## Exercise requirements
Restate word for word the lines of the material below, from the line with "The image size is (621, 312)." to the line with "Click the 表示設定", both lines included, and no others.

## Data for analysis
[Start of Attachment]
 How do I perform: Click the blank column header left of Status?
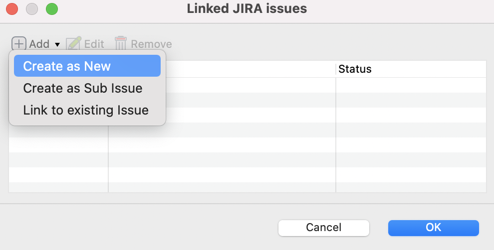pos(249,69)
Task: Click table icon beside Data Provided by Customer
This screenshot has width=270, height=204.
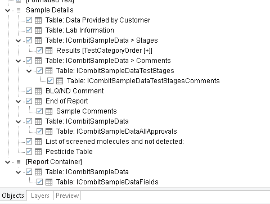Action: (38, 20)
[End of Attachment]
[Start of Attachment]
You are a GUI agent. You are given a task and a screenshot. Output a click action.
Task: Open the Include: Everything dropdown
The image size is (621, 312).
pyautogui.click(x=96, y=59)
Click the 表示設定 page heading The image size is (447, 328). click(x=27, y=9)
[End of Attachment]
[Start of Attachment]
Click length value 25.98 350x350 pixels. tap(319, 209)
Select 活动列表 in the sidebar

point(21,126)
[End of Attachment]
## Your response
The image size is (621, 312).
pyautogui.click(x=96, y=59)
Click the 表示設定 page heading The image size is (447, 328). click(x=27, y=9)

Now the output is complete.